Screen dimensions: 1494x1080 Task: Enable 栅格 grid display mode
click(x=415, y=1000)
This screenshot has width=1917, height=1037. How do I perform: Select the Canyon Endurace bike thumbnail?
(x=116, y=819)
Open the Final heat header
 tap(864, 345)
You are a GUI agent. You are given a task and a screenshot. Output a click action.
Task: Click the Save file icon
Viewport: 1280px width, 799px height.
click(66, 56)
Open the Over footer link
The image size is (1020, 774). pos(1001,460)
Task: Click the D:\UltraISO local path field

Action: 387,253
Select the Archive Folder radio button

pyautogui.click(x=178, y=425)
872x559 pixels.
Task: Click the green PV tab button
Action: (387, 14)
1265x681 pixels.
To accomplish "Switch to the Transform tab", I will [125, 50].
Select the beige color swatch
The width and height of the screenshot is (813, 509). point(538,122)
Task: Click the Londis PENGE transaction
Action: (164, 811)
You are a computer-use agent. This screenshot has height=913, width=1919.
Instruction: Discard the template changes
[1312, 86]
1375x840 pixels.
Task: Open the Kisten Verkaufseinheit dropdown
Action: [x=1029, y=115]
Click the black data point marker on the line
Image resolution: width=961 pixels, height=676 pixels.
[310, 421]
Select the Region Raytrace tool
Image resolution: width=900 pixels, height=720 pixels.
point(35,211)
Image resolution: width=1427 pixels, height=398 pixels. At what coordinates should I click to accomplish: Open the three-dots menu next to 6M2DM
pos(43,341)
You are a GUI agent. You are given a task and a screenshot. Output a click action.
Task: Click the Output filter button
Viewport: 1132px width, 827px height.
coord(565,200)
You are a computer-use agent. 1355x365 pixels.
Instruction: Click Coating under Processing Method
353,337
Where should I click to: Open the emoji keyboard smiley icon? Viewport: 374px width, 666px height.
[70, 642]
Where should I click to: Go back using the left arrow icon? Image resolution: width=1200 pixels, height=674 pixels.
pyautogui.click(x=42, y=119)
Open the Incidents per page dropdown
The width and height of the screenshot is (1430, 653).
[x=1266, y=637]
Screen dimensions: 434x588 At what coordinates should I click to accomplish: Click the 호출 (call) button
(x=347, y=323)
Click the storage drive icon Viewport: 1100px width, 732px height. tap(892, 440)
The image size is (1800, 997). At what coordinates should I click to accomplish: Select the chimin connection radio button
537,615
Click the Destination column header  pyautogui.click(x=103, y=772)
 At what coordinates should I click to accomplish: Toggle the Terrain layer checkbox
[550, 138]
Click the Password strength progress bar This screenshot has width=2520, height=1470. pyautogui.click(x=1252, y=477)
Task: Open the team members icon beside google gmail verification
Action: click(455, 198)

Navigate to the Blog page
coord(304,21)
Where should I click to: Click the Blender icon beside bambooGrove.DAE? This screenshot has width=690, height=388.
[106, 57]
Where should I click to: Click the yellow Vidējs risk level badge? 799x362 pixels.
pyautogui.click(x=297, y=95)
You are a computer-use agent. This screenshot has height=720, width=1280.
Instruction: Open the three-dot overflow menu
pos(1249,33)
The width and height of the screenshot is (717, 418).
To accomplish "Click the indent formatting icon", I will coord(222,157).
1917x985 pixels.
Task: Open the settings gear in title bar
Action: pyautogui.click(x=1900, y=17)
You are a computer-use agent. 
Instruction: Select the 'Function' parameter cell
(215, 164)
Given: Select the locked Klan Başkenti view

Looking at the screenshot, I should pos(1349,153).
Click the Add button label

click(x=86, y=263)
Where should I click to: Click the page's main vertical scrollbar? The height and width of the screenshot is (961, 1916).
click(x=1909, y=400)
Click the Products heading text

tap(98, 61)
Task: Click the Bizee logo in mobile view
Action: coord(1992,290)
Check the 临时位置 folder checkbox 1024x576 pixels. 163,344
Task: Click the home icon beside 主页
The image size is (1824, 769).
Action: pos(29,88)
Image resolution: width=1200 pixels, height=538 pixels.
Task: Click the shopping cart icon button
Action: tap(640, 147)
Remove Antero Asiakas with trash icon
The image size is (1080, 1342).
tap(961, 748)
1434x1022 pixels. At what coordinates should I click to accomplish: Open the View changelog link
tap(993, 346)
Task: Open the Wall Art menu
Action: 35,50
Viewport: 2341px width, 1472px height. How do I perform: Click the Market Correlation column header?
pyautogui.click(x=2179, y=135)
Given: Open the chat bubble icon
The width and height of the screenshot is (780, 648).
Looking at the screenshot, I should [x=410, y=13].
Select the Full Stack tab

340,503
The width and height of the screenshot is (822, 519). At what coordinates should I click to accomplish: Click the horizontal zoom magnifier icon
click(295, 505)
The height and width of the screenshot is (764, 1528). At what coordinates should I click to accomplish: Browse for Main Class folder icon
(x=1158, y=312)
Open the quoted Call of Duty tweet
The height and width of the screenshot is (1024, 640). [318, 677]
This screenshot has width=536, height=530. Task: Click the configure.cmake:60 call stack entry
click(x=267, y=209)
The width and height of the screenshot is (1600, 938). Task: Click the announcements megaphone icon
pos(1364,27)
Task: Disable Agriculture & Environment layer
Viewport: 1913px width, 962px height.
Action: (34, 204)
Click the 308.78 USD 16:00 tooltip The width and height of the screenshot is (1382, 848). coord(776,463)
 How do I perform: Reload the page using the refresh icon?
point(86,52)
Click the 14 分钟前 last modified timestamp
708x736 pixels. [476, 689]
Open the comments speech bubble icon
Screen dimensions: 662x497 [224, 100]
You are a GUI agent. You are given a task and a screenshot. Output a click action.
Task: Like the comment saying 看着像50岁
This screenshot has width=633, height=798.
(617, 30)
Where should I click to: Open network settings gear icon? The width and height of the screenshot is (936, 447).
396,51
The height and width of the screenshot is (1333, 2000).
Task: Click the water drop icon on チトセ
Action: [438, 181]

— DIRECTIONS FOR THIS TASK —
The records must be given again in full, exactly as they were written.

— SOLUTION —
Screen dimensions: 1494x1080 Task: Enable 栅格 grid display mode
click(x=415, y=1000)
This screenshot has width=1917, height=1037. How do I perform: Select the Canyon Endurace bike thumbnail?
(x=116, y=819)
Open the Final heat header
 tap(864, 345)
You are a GUI agent. You are given a task and a screenshot. Output a click action.
Task: Click the Save file icon
Viewport: 1280px width, 799px height.
click(66, 56)
Open the Over footer link
The image size is (1020, 774). pos(1001,460)
Task: Click the D:\UltraISO local path field

Action: 387,253
Select the Archive Folder radio button

pyautogui.click(x=178, y=425)
872x559 pixels.
Task: Click the green PV tab button
Action: (387, 14)
1265x681 pixels.
To accomplish "Switch to the Transform tab", I will [125, 50].
Select the beige color swatch
The width and height of the screenshot is (813, 509). point(538,122)
Task: Click the Londis PENGE transaction
Action: (164, 811)
You are a computer-use agent. This screenshot has height=913, width=1919.
Instruction: Discard the template changes
[1312, 86]
1375x840 pixels.
Task: Open the Kisten Verkaufseinheit dropdown
Action: [x=1029, y=115]
Click the black data point marker on the line
Image resolution: width=961 pixels, height=676 pixels.
[310, 421]
Select the Region Raytrace tool
Image resolution: width=900 pixels, height=720 pixels.
point(35,211)
Image resolution: width=1427 pixels, height=398 pixels. At what coordinates should I click to accomplish: Open the three-dots menu next to 6M2DM
pos(43,341)
You are a GUI agent. You are given a task and a screenshot. Output a click action.
Task: Click the Output filter button
Viewport: 1132px width, 827px height.
coord(565,200)
You are a computer-use agent. 1355x365 pixels.
Instruction: Click Coating under Processing Method
353,337
Where should I click to: Open the emoji keyboard smiley icon? Viewport: 374px width, 666px height.
[70, 642]
Where should I click to: Go back using the left arrow icon? Image resolution: width=1200 pixels, height=674 pixels.
pyautogui.click(x=42, y=119)
Open the Incidents per page dropdown
The width and height of the screenshot is (1430, 653).
[x=1266, y=637]
Screen dimensions: 434x588 At what coordinates should I click to accomplish: Click the 호출 (call) button
(x=347, y=323)
Click the storage drive icon Viewport: 1100px width, 732px height. tap(892, 440)
The image size is (1800, 997). At what coordinates should I click to accomplish: Select the chimin connection radio button
537,615
Click the Destination column header  pyautogui.click(x=103, y=772)
 At what coordinates should I click to accomplish: Toggle the Terrain layer checkbox
[550, 138]
Click the Password strength progress bar This screenshot has width=2520, height=1470. pyautogui.click(x=1252, y=477)
Task: Open the team members icon beside google gmail verification
Action: click(455, 198)

Navigate to the Blog page
coord(304,21)
Where should I click to: Click the Blender icon beside bambooGrove.DAE? This screenshot has width=690, height=388.
[106, 57]
Where should I click to: Click the yellow Vidējs risk level badge? 799x362 pixels.
pyautogui.click(x=297, y=95)
You are a computer-use agent. This screenshot has height=720, width=1280.
Instruction: Open the three-dot overflow menu
pos(1249,33)
The width and height of the screenshot is (717, 418).
To accomplish "Click the indent formatting icon", I will coord(222,157).
1917x985 pixels.
Task: Open the settings gear in title bar
Action: pyautogui.click(x=1900, y=17)
You are a computer-use agent. 
Instruction: Select the 'Function' parameter cell
(215, 164)
Given: Select the locked Klan Başkenti view

Looking at the screenshot, I should pos(1349,153).
Click the Add button label

click(x=86, y=263)
Where should I click to: Click the page's main vertical scrollbar? The height and width of the screenshot is (961, 1916).
click(x=1909, y=400)
Click the Products heading text

tap(98, 61)
Task: Click the Bizee logo in mobile view
Action: coord(1992,290)
Check the 临时位置 folder checkbox 1024x576 pixels. 163,344
Task: Click the home icon beside 主页
The image size is (1824, 769).
Action: pos(29,88)
Image resolution: width=1200 pixels, height=538 pixels.
Task: Click the shopping cart icon button
Action: tap(640, 147)
Remove Antero Asiakas with trash icon
The image size is (1080, 1342).
tap(961, 748)
1434x1022 pixels. At what coordinates should I click to accomplish: Open the View changelog link
tap(993, 346)
Task: Open the Wall Art menu
Action: 35,50
Viewport: 2341px width, 1472px height. How do I perform: Click the Market Correlation column header?
pyautogui.click(x=2179, y=135)
Given: Open the chat bubble icon
The width and height of the screenshot is (780, 648).
Looking at the screenshot, I should [x=410, y=13].
Select the Full Stack tab

340,503
The width and height of the screenshot is (822, 519). At what coordinates should I click to accomplish: Click the horizontal zoom magnifier icon
click(295, 505)
The height and width of the screenshot is (764, 1528). At what coordinates should I click to accomplish: Browse for Main Class folder icon
(x=1158, y=312)
Open the quoted Call of Duty tweet
The height and width of the screenshot is (1024, 640). [318, 677]
This screenshot has width=536, height=530. Task: Click the configure.cmake:60 call stack entry
click(x=267, y=209)
The width and height of the screenshot is (1600, 938). Task: Click the announcements megaphone icon
pos(1364,27)
Task: Disable Agriculture & Environment layer
Viewport: 1913px width, 962px height.
Action: (34, 204)
Click the 308.78 USD 16:00 tooltip The width and height of the screenshot is (1382, 848). coord(776,463)
 How do I perform: Reload the page using the refresh icon?
point(86,52)
Click the 14 分钟前 last modified timestamp
708x736 pixels. [476, 689]
Open the comments speech bubble icon
Screen dimensions: 662x497 [224, 100]
You are a GUI agent. You are given a task and a screenshot. Output a click action.
Task: Like the comment saying 看着像50岁
This screenshot has width=633, height=798.
(617, 30)
Where should I click to: Open network settings gear icon? The width and height of the screenshot is (936, 447).
396,51
The height and width of the screenshot is (1333, 2000).
Task: Click the water drop icon on チトセ
Action: [438, 181]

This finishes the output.